Israeli police said a vehicle was driven onto the bike path of the Tel Aviv boardwalk, hitting pedestrians before it overturned on a lawn.
When police officers arrived at the scene, “they noticed the driver trying to reach for what looked like a rifle-like object that was with him, and neutralized him,” Israeli police wrote on Twitter, a term they often use to describe shooting dead an attacker.
The man killed in the attack has been named by Israeli and Italian authorities as Alessandro Parini. Italian media said he was a 35-year-old lawyer.

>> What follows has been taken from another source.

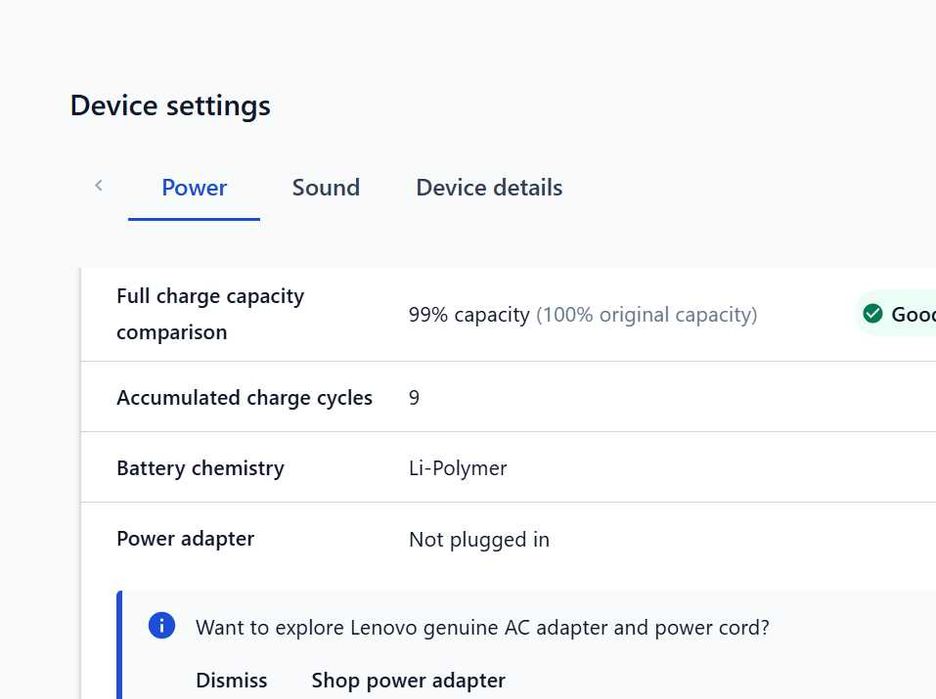Open the Shop power adapter link
Viewport: 936px width, 699px height.
click(x=408, y=680)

In a tweet posted Friday, Italy’s Prime Minister Georgia Meloni expressed “deep condolences for the death of one of our compatriots, Alessandro Parini, in the terrorist attack that took place in the evening in Tel Aviv,” and condemned the “cowardly attack that hit him.”
Three of the seven people injured in the attack are still in hospital as of Saturday morning local time, according to Ichilov Medical Center. All of those killed or injured in the attack were tourists.
Police said that the car was driven by a 45-year-old resident of Kfar Kasem, an Arab-Israeli city east of Tel Aviv.
Israeli authorities described the incident as a “terror attack.”
The attack occurred after Israel struck Palestinian militant targets in southern Lebanon and Gaza, amid days of tensions in the region following police raids on the al-Aqsa mosque in Jerusalem.
The leader of the United Arab List and Knesset Member Mansour Abbas rejected any “use of violence against any citizen.”
“Especially in these difficult times, it’s important for me to emphasize… this is not the way of the Arab community and Arab citizens in Israel,” Abbas said Saturday.